Rewrite the records below, substituting "Directive" for each "Instruction" and leaving everything else unchanged.

(Entries from a dataset)
━━━━━━━━━━━━━━━━━━━━━━━━━━━━━━

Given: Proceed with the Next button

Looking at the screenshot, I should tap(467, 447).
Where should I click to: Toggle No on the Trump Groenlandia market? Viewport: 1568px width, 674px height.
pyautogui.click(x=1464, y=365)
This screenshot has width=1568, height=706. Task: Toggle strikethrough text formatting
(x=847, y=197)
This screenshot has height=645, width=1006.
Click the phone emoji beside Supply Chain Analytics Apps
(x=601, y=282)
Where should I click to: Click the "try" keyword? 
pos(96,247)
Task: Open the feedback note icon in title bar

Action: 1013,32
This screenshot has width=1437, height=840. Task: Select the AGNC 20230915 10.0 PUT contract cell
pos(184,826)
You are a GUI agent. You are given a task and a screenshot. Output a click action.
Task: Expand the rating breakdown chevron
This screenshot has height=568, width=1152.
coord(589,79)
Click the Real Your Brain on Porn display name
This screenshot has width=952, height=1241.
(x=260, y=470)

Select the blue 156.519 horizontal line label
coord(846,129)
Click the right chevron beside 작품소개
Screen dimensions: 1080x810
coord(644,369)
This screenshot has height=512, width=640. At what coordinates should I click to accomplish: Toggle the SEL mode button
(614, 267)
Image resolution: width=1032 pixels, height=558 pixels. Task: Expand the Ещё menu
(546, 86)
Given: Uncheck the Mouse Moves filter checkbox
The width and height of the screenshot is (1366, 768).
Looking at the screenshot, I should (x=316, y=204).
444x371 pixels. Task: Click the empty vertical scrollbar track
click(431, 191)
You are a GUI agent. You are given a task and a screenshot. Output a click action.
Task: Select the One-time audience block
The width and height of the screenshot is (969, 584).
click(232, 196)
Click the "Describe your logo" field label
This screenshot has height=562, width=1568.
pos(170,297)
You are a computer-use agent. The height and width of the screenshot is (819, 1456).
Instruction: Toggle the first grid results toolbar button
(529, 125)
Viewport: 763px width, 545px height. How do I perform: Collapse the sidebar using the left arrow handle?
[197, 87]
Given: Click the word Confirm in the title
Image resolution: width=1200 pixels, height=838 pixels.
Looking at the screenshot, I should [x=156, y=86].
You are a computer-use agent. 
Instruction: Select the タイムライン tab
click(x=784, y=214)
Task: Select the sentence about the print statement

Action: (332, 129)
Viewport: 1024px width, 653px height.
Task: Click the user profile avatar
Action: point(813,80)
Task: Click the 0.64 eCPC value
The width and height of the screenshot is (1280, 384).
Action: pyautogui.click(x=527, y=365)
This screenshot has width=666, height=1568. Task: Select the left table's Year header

━━━━━━━━━━━━━━━━━━━━━━━━━━━━━━

| Completed exercise |
Given: Proceed with the Next button

Looking at the screenshot, I should tap(467, 447).
Where should I click to: Toggle No on the Trump Groenlandia market? Viewport: 1568px width, 674px height.
pyautogui.click(x=1464, y=365)
This screenshot has width=1568, height=706. Task: Toggle strikethrough text formatting
(x=847, y=197)
This screenshot has height=645, width=1006.
Click the phone emoji beside Supply Chain Analytics Apps
(x=601, y=282)
Where should I click to: Click the "try" keyword? 
pos(96,247)
Task: Open the feedback note icon in title bar

Action: 1013,32
This screenshot has width=1437, height=840. Task: Select the AGNC 20230915 10.0 PUT contract cell
pos(184,826)
You are a GUI agent. You are given a task and a screenshot. Output a click action.
Task: Expand the rating breakdown chevron
This screenshot has height=568, width=1152.
coord(589,79)
Click the Real Your Brain on Porn display name
This screenshot has width=952, height=1241.
(x=260, y=470)

Select the blue 156.519 horizontal line label
coord(846,129)
Click the right chevron beside 작품소개
Screen dimensions: 1080x810
coord(644,369)
This screenshot has height=512, width=640. At what coordinates should I click to accomplish: Toggle the SEL mode button
(614, 267)
Image resolution: width=1032 pixels, height=558 pixels. Task: Expand the Ещё menu
(546, 86)
Given: Uncheck the Mouse Moves filter checkbox
The width and height of the screenshot is (1366, 768).
Looking at the screenshot, I should (x=316, y=204).
444x371 pixels. Task: Click the empty vertical scrollbar track
click(431, 191)
You are a GUI agent. You are given a task and a screenshot. Output a click action.
Task: Select the One-time audience block
The width and height of the screenshot is (969, 584).
click(232, 196)
Click the "Describe your logo" field label
This screenshot has height=562, width=1568.
pos(170,297)
You are a computer-use agent. The height and width of the screenshot is (819, 1456).
Directive: Toggle the first grid results toolbar button
(529, 125)
Viewport: 763px width, 545px height. How do I perform: Collapse the sidebar using the left arrow handle?
[197, 87]
Given: Click the word Confirm in the title
Image resolution: width=1200 pixels, height=838 pixels.
Looking at the screenshot, I should [x=156, y=86].
You are a computer-use agent. 
Directive: Select the タイムライン tab
click(x=784, y=214)
Task: Select the sentence about the print statement

Action: (332, 129)
Viewport: 1024px width, 653px height.
Task: Click the user profile avatar
Action: point(813,80)
Task: Click the 0.64 eCPC value
The width and height of the screenshot is (1280, 384).
Action: pyautogui.click(x=527, y=365)
This screenshot has width=666, height=1568. Task: Select the left table's Year header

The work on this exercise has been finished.